Originally posted by charlyv
reply to post by 1littlewolf
It is not a meterorite for as much as everyone is led to believe, very very few meterorites are metallic on the inside and the texture on the outside is wrong.
That is absolutely not true, it is the other way around. Most meteorites ARE magnetic, and only the rarest do not stick to a magnet. I am an avid collector and have hundreds of them, I ought to know.
While this is probably not a meteorite, and he claims to have sent it to Steve Arnold (still not convinced, since even Steve would never just say it wasn't because it was non-magnetic.) it's characteristics, especially on the outside are as close as you get.edit on 7-12-2011 by charlyv because: (no reason given)

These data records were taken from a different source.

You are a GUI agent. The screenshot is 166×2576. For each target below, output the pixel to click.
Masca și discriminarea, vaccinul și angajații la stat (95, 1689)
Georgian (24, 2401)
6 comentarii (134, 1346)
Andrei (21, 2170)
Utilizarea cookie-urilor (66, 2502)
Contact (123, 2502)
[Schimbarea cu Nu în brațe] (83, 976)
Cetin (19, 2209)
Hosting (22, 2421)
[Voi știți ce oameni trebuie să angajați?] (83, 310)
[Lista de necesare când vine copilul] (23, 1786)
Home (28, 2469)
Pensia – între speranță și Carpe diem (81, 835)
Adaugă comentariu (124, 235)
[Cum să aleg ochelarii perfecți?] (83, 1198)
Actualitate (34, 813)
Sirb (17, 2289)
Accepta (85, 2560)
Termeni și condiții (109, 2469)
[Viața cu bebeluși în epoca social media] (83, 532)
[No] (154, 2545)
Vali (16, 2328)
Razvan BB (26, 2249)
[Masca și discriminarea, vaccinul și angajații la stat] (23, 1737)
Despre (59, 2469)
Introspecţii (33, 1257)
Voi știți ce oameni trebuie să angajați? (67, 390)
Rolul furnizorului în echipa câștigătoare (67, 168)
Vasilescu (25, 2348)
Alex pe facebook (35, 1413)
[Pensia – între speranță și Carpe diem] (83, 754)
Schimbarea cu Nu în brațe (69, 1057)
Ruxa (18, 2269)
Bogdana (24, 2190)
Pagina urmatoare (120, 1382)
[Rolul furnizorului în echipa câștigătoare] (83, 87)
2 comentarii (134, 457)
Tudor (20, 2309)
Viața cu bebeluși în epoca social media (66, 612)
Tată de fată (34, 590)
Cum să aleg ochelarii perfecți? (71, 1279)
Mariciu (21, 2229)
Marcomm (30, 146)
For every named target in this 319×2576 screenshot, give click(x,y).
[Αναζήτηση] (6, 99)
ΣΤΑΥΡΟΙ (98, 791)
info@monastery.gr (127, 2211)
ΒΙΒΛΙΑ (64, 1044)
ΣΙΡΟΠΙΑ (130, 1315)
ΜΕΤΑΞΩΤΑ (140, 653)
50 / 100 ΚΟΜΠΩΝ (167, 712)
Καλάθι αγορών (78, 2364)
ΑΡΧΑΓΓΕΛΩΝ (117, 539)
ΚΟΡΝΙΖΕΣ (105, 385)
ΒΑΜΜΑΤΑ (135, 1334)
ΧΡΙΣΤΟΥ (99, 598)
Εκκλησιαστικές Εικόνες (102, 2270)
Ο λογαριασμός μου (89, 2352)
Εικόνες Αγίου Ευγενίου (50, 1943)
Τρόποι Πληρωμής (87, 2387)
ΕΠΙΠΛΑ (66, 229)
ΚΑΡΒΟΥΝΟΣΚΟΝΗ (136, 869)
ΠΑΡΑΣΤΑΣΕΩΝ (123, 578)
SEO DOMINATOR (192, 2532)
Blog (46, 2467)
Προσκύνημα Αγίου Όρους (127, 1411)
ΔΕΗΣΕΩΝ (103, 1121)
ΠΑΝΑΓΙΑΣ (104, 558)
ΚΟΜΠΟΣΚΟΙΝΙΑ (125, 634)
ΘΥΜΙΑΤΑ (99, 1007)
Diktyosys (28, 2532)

Maybe you're right, meterorites are definitely not my areas of expertise, and they obviously are yours. The few I have which seem to be common where I've collected them (Australia) do not have a noticeable magnetic component but I have not tested them precision intruments. But the ones I have seen (and acquired) have a far more 'bubbley' texture similar to basalt, and the pictures copperhead posted do not seem to have this. I've just done a little research now and found those that are magnetic have an iron-nickel component to them. I guess mine lack that. Mine all look like bubbley little dog turds. I completely stand corrected and thank you for teaching a little more Hematite and iron ores are my only area of expertise these days which is why I'm postive it is not hematite.
This being said internet rock 'diagnosis' are always kinda tricky, and I would trust the dept. of mines assessment more than anything else as they're the only ones who have seen it in person. This and the area she found it in make this relatively straightforward.
I will also say however that the granular texture shown on the metallic core is definitely not something I'd expect to see in a meteorite, and it on that picture alone i would discount the meteor theory. For meteorites should either have a crystalline structure or if you are lucky enough to find one with a metallic core then these grains should have fused together into one homogenous lump due to heat on entry into the atmosphere.
Also having 2 tons worth of meteorite would indeed be a lucky find.